#### What to work on
The material below must be output exactly, line for line.

*** Records supplied Section Begins ***

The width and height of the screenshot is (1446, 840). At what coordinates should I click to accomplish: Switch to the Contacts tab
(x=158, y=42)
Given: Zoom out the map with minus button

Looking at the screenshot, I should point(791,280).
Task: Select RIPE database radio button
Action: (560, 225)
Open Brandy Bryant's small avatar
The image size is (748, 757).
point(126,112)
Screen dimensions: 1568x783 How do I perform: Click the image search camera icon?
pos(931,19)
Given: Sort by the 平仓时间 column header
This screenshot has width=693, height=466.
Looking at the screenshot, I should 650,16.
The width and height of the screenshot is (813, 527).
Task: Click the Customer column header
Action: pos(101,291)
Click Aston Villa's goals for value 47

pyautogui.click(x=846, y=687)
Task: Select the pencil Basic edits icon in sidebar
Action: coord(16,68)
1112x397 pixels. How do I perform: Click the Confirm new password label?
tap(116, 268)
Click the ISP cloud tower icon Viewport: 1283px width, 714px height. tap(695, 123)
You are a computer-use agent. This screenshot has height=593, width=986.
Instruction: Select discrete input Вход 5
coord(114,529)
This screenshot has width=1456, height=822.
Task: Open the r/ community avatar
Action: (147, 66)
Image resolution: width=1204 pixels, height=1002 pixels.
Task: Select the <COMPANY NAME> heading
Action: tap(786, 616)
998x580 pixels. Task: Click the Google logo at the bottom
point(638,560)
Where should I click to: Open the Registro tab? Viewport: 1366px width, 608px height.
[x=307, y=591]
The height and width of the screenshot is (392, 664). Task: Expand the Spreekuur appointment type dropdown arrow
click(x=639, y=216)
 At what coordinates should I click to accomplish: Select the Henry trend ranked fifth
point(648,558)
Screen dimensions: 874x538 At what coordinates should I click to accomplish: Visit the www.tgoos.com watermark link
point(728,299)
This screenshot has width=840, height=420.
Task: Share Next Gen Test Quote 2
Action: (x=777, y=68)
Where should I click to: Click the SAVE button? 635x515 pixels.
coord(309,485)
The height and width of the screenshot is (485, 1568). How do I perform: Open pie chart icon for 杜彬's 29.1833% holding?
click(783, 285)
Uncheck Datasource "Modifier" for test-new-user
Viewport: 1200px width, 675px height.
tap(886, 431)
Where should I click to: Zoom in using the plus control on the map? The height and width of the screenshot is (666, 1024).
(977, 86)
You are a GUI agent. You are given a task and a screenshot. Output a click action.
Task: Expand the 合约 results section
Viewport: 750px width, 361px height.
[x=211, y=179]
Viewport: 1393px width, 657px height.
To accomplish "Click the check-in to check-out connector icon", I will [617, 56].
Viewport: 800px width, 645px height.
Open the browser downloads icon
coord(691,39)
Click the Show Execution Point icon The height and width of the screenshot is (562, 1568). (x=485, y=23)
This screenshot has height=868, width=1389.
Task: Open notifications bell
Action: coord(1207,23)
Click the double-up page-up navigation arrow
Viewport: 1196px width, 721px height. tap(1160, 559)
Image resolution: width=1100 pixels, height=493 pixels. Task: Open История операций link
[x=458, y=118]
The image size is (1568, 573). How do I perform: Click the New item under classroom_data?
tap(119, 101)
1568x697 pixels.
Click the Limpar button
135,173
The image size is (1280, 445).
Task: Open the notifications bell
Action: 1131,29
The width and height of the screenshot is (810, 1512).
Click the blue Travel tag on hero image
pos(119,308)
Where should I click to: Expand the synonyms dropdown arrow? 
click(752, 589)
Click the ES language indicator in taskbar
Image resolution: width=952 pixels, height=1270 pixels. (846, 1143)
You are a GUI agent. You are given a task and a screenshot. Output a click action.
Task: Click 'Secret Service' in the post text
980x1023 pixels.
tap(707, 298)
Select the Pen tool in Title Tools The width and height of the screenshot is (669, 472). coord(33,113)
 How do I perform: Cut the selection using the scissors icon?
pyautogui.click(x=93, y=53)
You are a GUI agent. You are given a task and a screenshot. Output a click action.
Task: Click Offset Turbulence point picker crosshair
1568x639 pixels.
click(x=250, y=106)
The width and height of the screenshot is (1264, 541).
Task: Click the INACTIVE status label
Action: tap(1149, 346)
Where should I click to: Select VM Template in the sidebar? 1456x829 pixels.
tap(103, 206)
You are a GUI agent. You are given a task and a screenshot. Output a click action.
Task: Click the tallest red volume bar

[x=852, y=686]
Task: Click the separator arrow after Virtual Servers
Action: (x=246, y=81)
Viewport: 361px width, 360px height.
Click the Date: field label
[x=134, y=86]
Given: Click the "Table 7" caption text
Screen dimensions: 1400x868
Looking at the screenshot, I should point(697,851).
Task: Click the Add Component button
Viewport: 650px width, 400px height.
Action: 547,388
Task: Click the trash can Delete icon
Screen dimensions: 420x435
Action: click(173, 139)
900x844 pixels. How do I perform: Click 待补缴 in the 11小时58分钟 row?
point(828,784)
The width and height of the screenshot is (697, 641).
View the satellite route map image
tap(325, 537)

*** Records supplied Section Ends ***

#### Your solution
The width and height of the screenshot is (1446, 840). At what coordinates should I click to accomplish: Switch to the Contacts tab
(x=158, y=42)
Given: Zoom out the map with minus button

Looking at the screenshot, I should point(791,280).
Task: Select RIPE database radio button
Action: (560, 225)
Open Brandy Bryant's small avatar
The image size is (748, 757).
point(126,112)
Screen dimensions: 1568x783 How do I perform: Click the image search camera icon?
pos(931,19)
Given: Sort by the 平仓时间 column header
This screenshot has width=693, height=466.
Looking at the screenshot, I should 650,16.
The width and height of the screenshot is (813, 527).
Task: Click the Customer column header
Action: pos(101,291)
Click Aston Villa's goals for value 47

pyautogui.click(x=846, y=687)
Task: Select the pencil Basic edits icon in sidebar
Action: coord(16,68)
1112x397 pixels. How do I perform: Click the Confirm new password label?
tap(116, 268)
Click the ISP cloud tower icon Viewport: 1283px width, 714px height. tap(695, 123)
You are a computer-use agent. This screenshot has height=593, width=986.
Instruction: Select discrete input Вход 5
coord(114,529)
This screenshot has width=1456, height=822.
Task: Open the r/ community avatar
Action: (147, 66)
Image resolution: width=1204 pixels, height=1002 pixels.
Task: Select the <COMPANY NAME> heading
Action: tap(786, 616)
998x580 pixels. Task: Click the Google logo at the bottom
point(638,560)
Where should I click to: Open the Registro tab? Viewport: 1366px width, 608px height.
[x=307, y=591]
The height and width of the screenshot is (392, 664). Task: Expand the Spreekuur appointment type dropdown arrow
click(x=639, y=216)
 At what coordinates should I click to accomplish: Select the Henry trend ranked fifth
point(648,558)
Screen dimensions: 874x538 At what coordinates should I click to accomplish: Visit the www.tgoos.com watermark link
point(728,299)
This screenshot has width=840, height=420.
Task: Share Next Gen Test Quote 2
Action: (x=777, y=68)
Where should I click to: Click the SAVE button? 635x515 pixels.
coord(309,485)
The height and width of the screenshot is (485, 1568). How do I perform: Open pie chart icon for 杜彬's 29.1833% holding?
click(783, 285)
Uncheck Datasource "Modifier" for test-new-user
Viewport: 1200px width, 675px height.
tap(886, 431)
Where should I click to: Zoom in using the plus control on the map? The height and width of the screenshot is (666, 1024).
(977, 86)
You are a GUI agent. You are given a task and a screenshot. Output a click action.
Task: Expand the 合约 results section
Viewport: 750px width, 361px height.
[x=211, y=179]
Viewport: 1393px width, 657px height.
To accomplish "Click the check-in to check-out connector icon", I will [617, 56].
Viewport: 800px width, 645px height.
Open the browser downloads icon
coord(691,39)
Click the Show Execution Point icon The height and width of the screenshot is (562, 1568). (x=485, y=23)
This screenshot has height=868, width=1389.
Task: Open notifications bell
Action: coord(1207,23)
Click the double-up page-up navigation arrow
Viewport: 1196px width, 721px height. tap(1160, 559)
Image resolution: width=1100 pixels, height=493 pixels. Task: Open История операций link
[x=458, y=118]
The image size is (1568, 573). How do I perform: Click the New item under classroom_data?
tap(119, 101)
1568x697 pixels.
Click the Limpar button
135,173
The image size is (1280, 445).
Task: Open the notifications bell
Action: 1131,29
The width and height of the screenshot is (810, 1512).
Click the blue Travel tag on hero image
pos(119,308)
Where should I click to: Expand the synonyms dropdown arrow? 
click(752, 589)
Click the ES language indicator in taskbar
Image resolution: width=952 pixels, height=1270 pixels. (846, 1143)
You are a GUI agent. You are given a task and a screenshot. Output a click action.
Task: Click 'Secret Service' in the post text
980x1023 pixels.
tap(707, 298)
Select the Pen tool in Title Tools The width and height of the screenshot is (669, 472). coord(33,113)
 How do I perform: Cut the selection using the scissors icon?
pyautogui.click(x=93, y=53)
You are a GUI agent. You are given a task and a screenshot. Output a click action.
Task: Click Offset Turbulence point picker crosshair
1568x639 pixels.
click(x=250, y=106)
The width and height of the screenshot is (1264, 541).
Task: Click the INACTIVE status label
Action: tap(1149, 346)
Where should I click to: Select VM Template in the sidebar? 1456x829 pixels.
tap(103, 206)
You are a GUI agent. You are given a task and a screenshot. Output a click action.
Task: Click the tallest red volume bar

[x=852, y=686]
Task: Click the separator arrow after Virtual Servers
Action: (x=246, y=81)
Viewport: 361px width, 360px height.
Click the Date: field label
[x=134, y=86]
Given: Click the "Table 7" caption text
Screen dimensions: 1400x868
Looking at the screenshot, I should point(697,851).
Task: Click the Add Component button
Viewport: 650px width, 400px height.
Action: 547,388
Task: Click the trash can Delete icon
Screen dimensions: 420x435
Action: click(173, 139)
900x844 pixels. How do I perform: Click 待补缴 in the 11小时58分钟 row?
point(828,784)
The width and height of the screenshot is (697, 641).
View the satellite route map image
tap(325, 537)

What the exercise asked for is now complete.